(Records for finding displayed items)
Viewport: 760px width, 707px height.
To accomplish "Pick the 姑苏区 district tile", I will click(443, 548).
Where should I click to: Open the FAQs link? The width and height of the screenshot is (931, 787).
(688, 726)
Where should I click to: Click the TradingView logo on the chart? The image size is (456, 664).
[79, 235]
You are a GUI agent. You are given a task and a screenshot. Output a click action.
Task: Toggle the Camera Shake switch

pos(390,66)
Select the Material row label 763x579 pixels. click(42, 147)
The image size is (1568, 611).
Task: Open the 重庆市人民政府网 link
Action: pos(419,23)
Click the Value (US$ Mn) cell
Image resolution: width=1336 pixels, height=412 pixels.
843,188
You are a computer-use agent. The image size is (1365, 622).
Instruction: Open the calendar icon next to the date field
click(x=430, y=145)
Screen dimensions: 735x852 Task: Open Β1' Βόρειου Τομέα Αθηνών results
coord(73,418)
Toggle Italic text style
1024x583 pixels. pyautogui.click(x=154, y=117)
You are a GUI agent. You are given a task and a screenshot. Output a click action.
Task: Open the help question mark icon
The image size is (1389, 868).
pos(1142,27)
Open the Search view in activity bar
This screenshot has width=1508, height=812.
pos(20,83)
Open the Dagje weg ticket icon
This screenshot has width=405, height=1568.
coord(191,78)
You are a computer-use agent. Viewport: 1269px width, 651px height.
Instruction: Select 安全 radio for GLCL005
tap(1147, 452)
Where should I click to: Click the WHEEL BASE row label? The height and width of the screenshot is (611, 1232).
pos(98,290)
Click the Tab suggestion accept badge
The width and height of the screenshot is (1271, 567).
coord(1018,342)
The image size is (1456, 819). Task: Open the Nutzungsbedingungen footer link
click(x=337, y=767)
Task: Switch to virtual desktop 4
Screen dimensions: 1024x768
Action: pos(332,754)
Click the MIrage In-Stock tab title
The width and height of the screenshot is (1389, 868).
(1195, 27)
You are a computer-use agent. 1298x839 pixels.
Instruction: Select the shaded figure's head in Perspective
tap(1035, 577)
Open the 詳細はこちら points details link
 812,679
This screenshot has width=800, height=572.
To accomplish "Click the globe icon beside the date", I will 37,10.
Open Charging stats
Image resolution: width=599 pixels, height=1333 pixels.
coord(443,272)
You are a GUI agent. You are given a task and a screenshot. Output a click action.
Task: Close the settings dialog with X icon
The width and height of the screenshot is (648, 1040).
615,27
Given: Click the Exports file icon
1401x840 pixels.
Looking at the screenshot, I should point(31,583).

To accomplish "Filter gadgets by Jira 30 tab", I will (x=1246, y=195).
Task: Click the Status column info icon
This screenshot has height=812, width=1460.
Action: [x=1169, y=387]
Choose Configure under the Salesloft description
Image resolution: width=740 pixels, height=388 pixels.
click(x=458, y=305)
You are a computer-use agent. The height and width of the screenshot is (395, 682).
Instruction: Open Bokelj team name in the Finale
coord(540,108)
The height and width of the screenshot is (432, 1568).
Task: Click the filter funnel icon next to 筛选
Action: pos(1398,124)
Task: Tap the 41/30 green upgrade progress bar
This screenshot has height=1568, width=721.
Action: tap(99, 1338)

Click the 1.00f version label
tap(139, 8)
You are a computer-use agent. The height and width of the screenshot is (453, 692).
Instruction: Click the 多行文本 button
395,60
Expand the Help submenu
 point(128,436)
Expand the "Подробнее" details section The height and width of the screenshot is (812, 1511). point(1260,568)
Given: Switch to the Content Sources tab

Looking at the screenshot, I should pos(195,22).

→ **Written problem**
Rewrite the rows from the line with "You are a computer-use agent. Viewport: 1269px" up to and including the line with "pos(98,290)", changing "radio" to "option" and leaving everything else as it is.

→ **Output of the exercise**
You are a computer-use agent. Viewport: 1269px width, 651px height.
Instruction: Select 安全 option for GLCL005
tap(1147, 452)
Where should I click to: Click the WHEEL BASE row label? The height and width of the screenshot is (611, 1232).
pos(98,290)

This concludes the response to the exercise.